- Pitcher
- Born: June 19, 1912 Lawton, Iowa, U.S.
- Died: August 7, 1972 (aged 60) Sioux City, Iowa, U.S.
- Batted: RightThrew: Right

MLB debut
- September 19, 1937, for the Washington Senators

Last MLB appearance
- September 24, 1941, for the Washington Senators

MLB statistics
- Win–loss record: 5–8
- Earned run average: 4.35
- Strikeouts: 40
- Stats at Baseball Reference

Teams
- Washington Senators (1937, 1940–1941);

= Red Anderson (baseball) =

American baseball player (1912-1972)

Arnold Revola "Red" Anderson (June 19, 1912 – August 7, 1972) was an American professional baseball player whose career spanned eight seasons, including three in Major League Baseball with the Washington Senators in 1937 and again from 1940 to 1941. Anderson, who was a pitcher, had a career major league record of 5–8 with a 4.35 earned run average (ERA), three complete games and 40 strikeouts in 36 games pitched, nine starts. Anderson also played in the minor leagues. From 1936 to 1942, Anderson played with the Class-D Sioux Falls Canaries, the Class-B Charlotte Hornets, the Class-A1 Chattanooga Lookouts and the Class-A Springfield Nationals. His baseball career was interrupted in 1943 after he entered service in the United States Navy during World War II. While in the navy, he attained the rank of Specialist (Physical Training Instructor) Petty officer second class. After the war, Anderson returned to baseball for a season in 1946 to play with the Class-C Aberdeen Pheasants and the Class-C Sioux Falls Canaries.

== Baseball career ==
Anderson began his professional baseball career in 1936 with the Class-D Sioux Falls Canaries of the Nebraska State League. That season, he went 9–7 in 23 games. In 1937, Anderson started his season with the Sioux Falls Canaries. During his time with Sioux Falls, Anderson pitched a record of 20–8 with a 2.96 earned run average (ERA) in 30 games pitched. Amongst pitchers in the Nebraska State League, Anderson was third in wins and fifth in ERA. That season, Anderson made his debut in Major League Baseball with the Washington Senators on September 19, against the Chicago White Sox going 32/3 innings, giving-up seven runs (all earned). With the Senators that season, Anderson pitched two games, going 0–1 with a 6.75 ERA. One of his games in the majors that season was a start, while the other was a relief appearance. In 1938, Anderson returned to the minor leagues, joining the Charlotte Hornets of the Class-B Piedmont League. That season, Anderson went 12–8 with a 5.03 ERA in 32 games pitched. Anderson joined the Class-B Springfield Nationals in 1939. With Springfield, Anderson went 12–15 with a 4.34 ERA in 31 games, 26 starts. In 1940, Anderson started the season with Springfield, going 12–13 with a 2.87 ERA in 32 games, 27 starts.

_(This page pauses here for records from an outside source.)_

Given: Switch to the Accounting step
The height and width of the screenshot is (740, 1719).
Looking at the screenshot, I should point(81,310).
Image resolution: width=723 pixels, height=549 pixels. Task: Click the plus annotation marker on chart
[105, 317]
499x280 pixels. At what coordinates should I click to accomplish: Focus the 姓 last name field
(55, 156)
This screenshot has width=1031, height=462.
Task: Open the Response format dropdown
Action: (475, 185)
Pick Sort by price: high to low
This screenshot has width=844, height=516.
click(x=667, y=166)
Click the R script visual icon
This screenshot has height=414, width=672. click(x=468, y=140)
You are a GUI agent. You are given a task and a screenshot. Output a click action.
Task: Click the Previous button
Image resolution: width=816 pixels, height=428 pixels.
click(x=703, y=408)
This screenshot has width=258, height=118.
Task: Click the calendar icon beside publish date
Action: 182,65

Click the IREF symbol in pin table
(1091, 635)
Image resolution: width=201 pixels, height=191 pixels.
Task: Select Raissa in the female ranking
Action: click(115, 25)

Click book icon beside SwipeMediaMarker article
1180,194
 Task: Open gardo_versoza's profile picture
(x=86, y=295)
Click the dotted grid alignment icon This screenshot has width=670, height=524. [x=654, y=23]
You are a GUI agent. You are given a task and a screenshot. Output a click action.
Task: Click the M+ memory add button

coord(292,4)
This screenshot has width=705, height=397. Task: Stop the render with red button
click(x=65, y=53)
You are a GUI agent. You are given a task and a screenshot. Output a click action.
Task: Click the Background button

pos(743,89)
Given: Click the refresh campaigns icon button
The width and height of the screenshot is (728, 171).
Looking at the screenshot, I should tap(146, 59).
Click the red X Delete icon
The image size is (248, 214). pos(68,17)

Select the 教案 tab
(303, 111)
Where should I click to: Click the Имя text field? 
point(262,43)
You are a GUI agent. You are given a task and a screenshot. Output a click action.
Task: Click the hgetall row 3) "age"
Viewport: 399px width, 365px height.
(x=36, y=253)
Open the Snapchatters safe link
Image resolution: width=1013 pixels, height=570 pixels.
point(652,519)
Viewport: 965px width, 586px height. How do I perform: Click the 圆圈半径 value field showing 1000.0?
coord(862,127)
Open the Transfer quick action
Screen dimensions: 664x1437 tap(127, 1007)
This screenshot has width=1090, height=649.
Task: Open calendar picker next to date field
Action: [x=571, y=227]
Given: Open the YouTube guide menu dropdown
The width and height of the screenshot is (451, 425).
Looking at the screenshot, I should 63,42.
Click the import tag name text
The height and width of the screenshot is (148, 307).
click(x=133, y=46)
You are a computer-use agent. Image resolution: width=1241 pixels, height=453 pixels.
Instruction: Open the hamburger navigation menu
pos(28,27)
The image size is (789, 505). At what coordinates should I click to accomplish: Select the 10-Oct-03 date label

During September 1940, Anderson made his return to Major League Baseball, pitching two games with the Senators. He made his season debut on September 8, against the Philadelphia Athletics, giving-up four runs (all earned) in five innings pitched. On the season, Anderson went 1–1 with a 3.86 ERA, two complete games and three strikeouts in two games, both starts. Anderson spent the entire 1941 season with the Senators. His first start of the season was on April 16, against the Boston Red Sox, picking-us the loss. On June 29, in a game against the New York Yankees, Anderson gave-up the hit to Joe DiMaggio that broke George Sisler's American League 41-game hitting streak record. During the season, Anderson went 4–6 with a 4.18 ERA, one complete game and 32 strikeouts in 32 games, six starts. In 1942, Anderson returned to the minor league and spent the entire season with the Class-A! Chattanooga Lookouts of the Southern Association. That season, he went 2–3 with a 4.09 ERA in eight games, five starts.

== Military career ==
Anderson began his service in the United States Navy during World War II in 1942. He was in Pearl Harbor during his first year of service. Anderson completed his service in 1945. That year, he returned to baseball for one final season. He played with the Class-C Aberdeen Pheasants and the Sioux Falls Canaries of the Northern League and went 12–13 with a 3.63 ERA in 32 games pitched between the two teams.